News and Opinion from Sisters, Oregon

A way forward for the City

Despite recent turmoil, the City of Sisters has opportunities to improve its operations and reset sometimes troubled relationships among councilors themselves and with the community at large.

It is unfortunate that Sisters is losing the services of Pauline Hardie, a capable planner who was thrust into a challenging management position and served the community diligently for seven years. In replacing the community development director, the City should seek out another capable planner who also has the management and team-building experience to rebuild the department from scratch.

The planning commission and council owes that new team clear and explicit policy direction.

Going forward, councilors must be willing to ask tough questions, challenge assumptions and push each other and staff rigorously. When seeking legal counsel, councilors should be looking for best-practices and a range of options, and not settle merely for what can be legally justified.

They must also work with each other in good faith and practice good boardsmanship. Vigorous debate and occasional split votes are good things, not things to be avoided. But once a decision is made, a councilor should respect the will of the council. The current leadership has made a commitment to ensure that no councilor feels excluded or pushed aside, and there should be no reason for frustration to lead to violations of trust among councilors.

The City's harshest critics bear a share of responsibility for the atmosphere of mistrust and anger in the local political culture.

Citizen watchdogs can be invaluable. Calling out error, bad practice and poor process is a worthy endeavor. And the City of Sisters sometimes deserves to be called out. However, assailing the character of those with whom critics are at odds, sometimes directly, often through insinuation and innuendo is not a worthy endeavor. It is corrosive and destructive.
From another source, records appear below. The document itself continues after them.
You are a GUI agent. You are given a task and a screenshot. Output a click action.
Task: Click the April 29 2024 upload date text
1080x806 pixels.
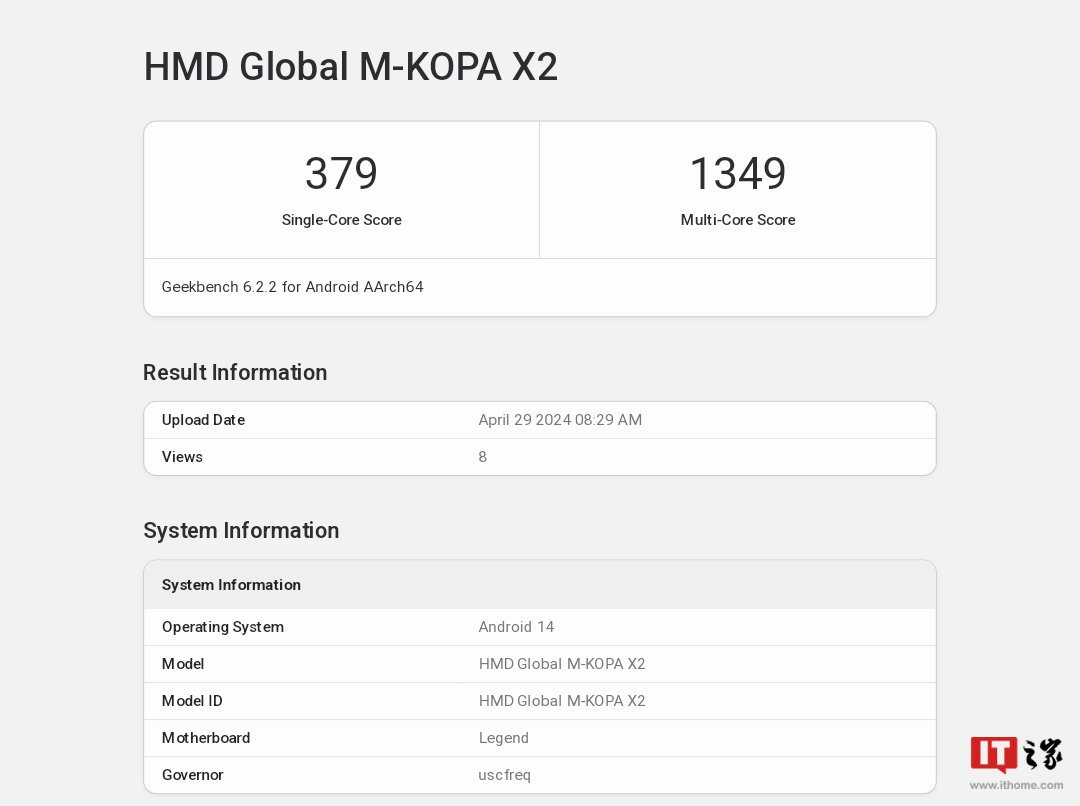[x=561, y=420]
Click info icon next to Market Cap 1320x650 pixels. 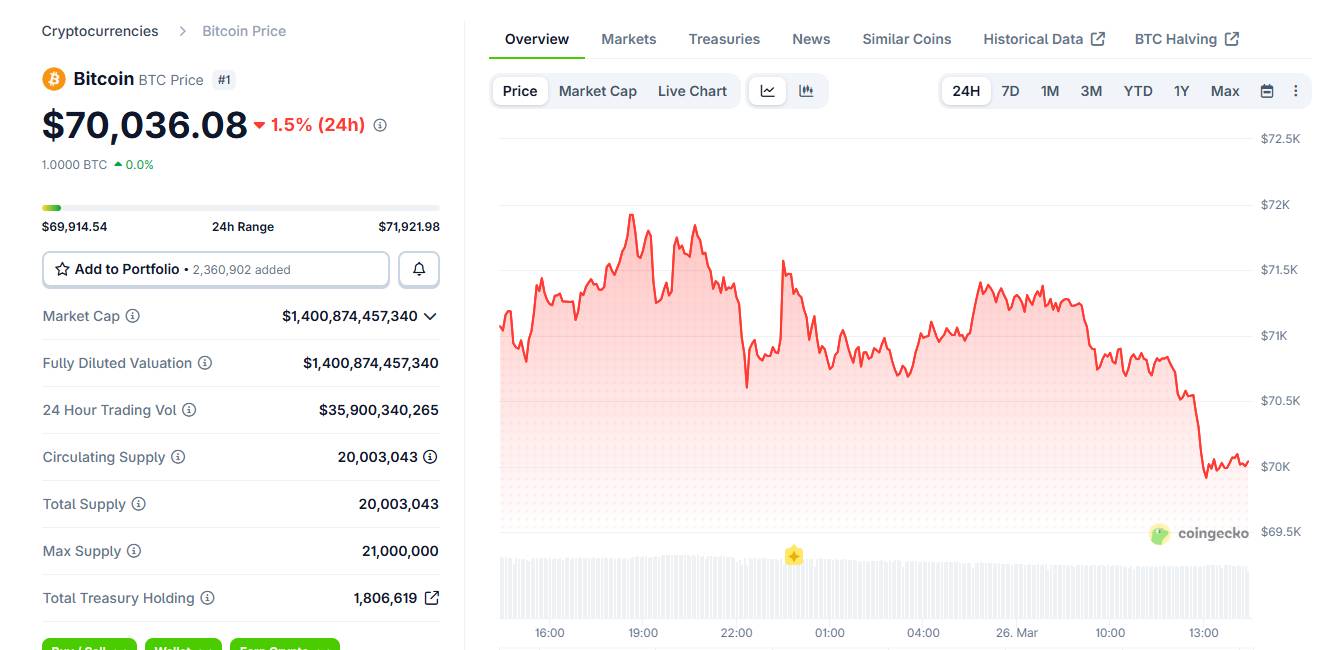(133, 316)

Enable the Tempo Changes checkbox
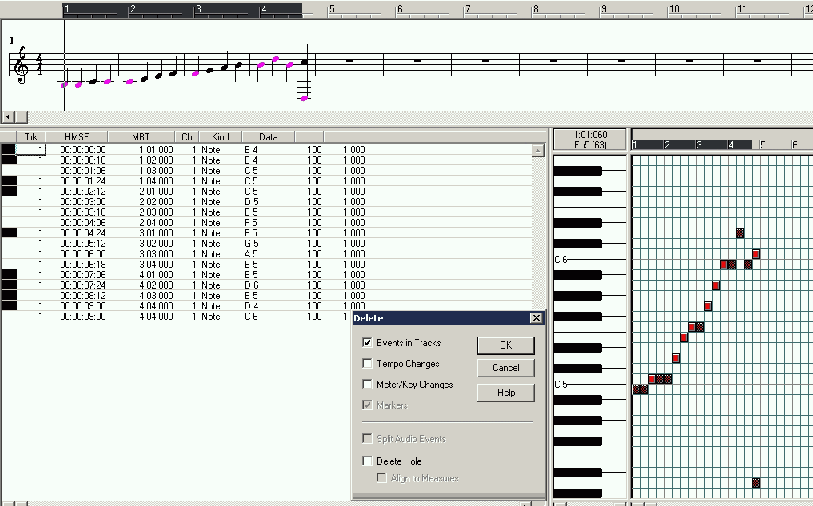(x=368, y=364)
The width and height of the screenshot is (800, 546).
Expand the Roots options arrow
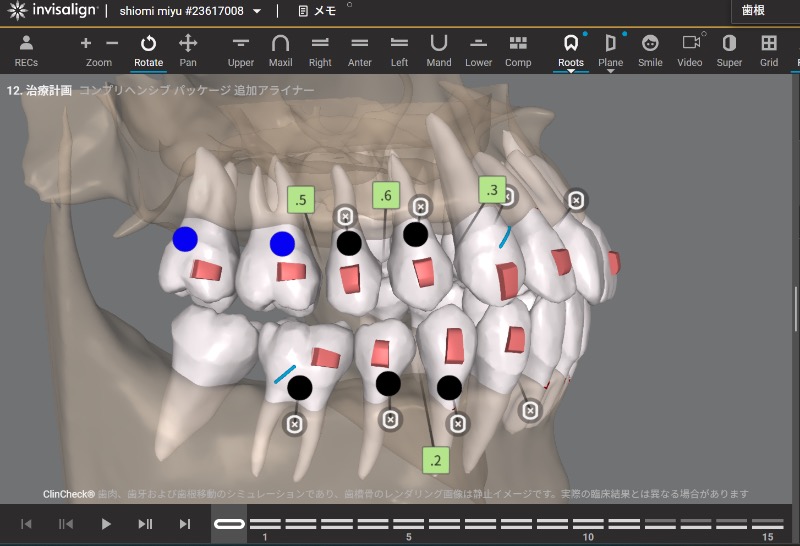(x=571, y=73)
Taking that route is a choice. It has consequences. It has caused many people to question their own willingness to enter the arena and subject themselves to relentless upbraiding that questions not just their actions but their character - especially since they are constrained by the imperatives of public service from responding as forthrightly as they might wish.
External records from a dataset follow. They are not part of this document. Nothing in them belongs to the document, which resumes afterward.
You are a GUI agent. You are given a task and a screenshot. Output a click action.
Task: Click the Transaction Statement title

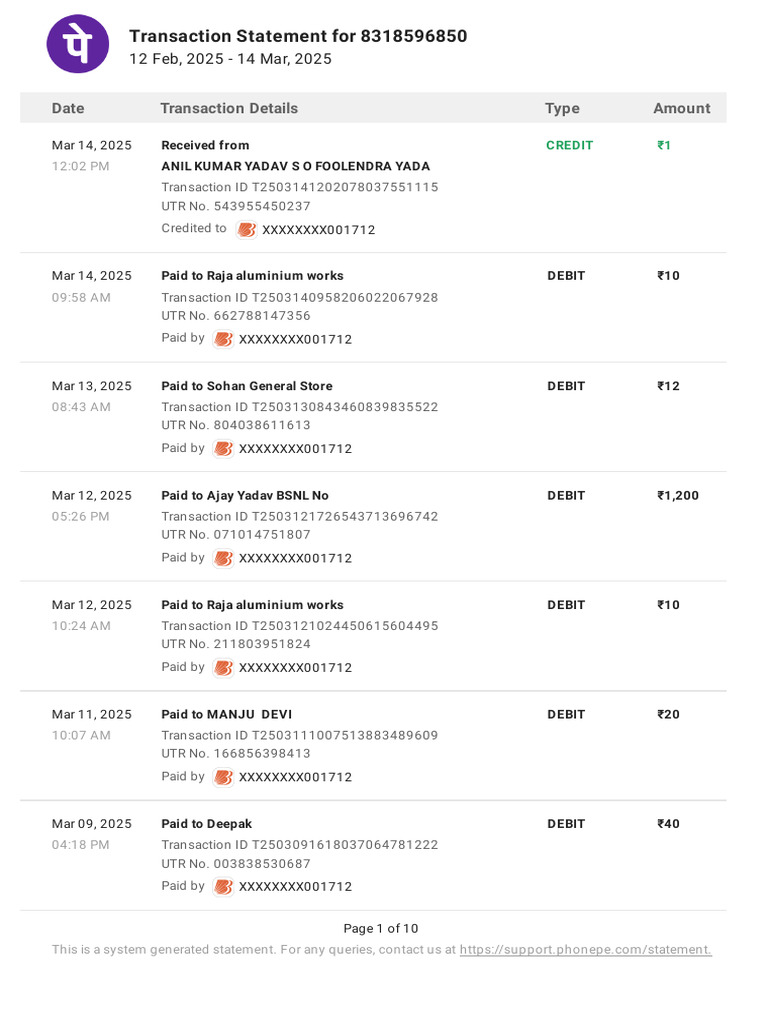298,36
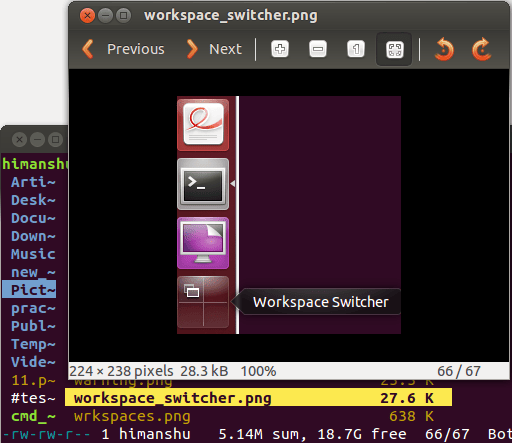Click the terminal icon in image
This screenshot has width=512, height=443.
pyautogui.click(x=203, y=184)
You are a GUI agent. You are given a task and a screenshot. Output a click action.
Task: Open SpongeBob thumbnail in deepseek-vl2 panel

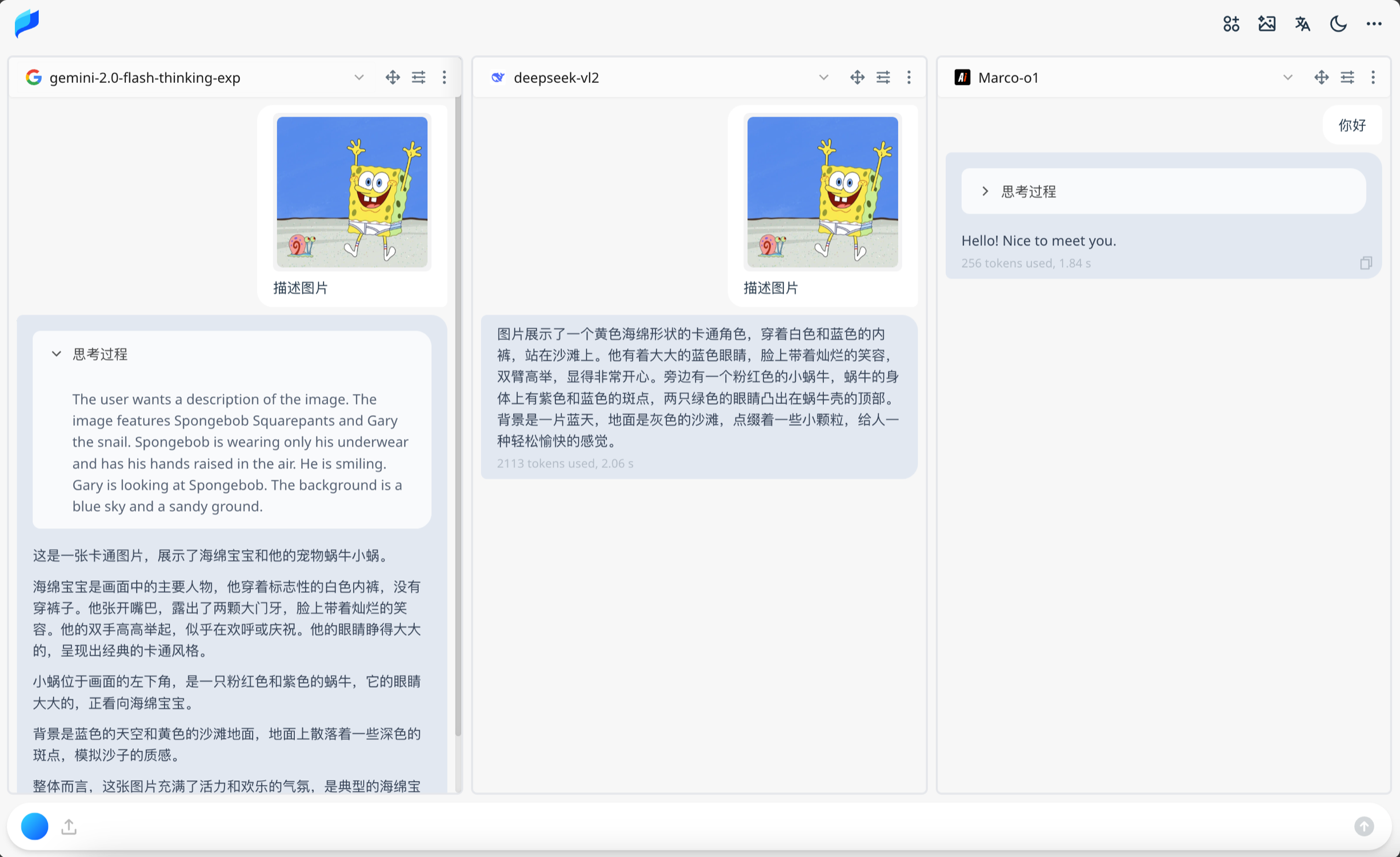(x=822, y=192)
The City can improve the way it does business; its critics can change the way they do business, too. Both things need to happen for the benefit of the community.

Mayor Chris Frye said last week that "the goal of staff and this council is to improve transparency, better public outreach, engage the community, and work at ensuring good process is being followed." He continued, "As we improve in these areas, I expect the climate to change. To receive trust we first must earn trust, and we understand that takes time."

Every citizen of the Sisters community should be pulling for the council to succeed in achieving those goals. Those who want to see positive outcomes can do a service of their own: Question actions, not integrity; encourage positive actions; challenge those you disagree with while respecting the possibility that there may be more than one valid and honorable point of view.

Come to the table with a problem, sure. Try to bring along a solution, too. The volunteers who serve you could use the help.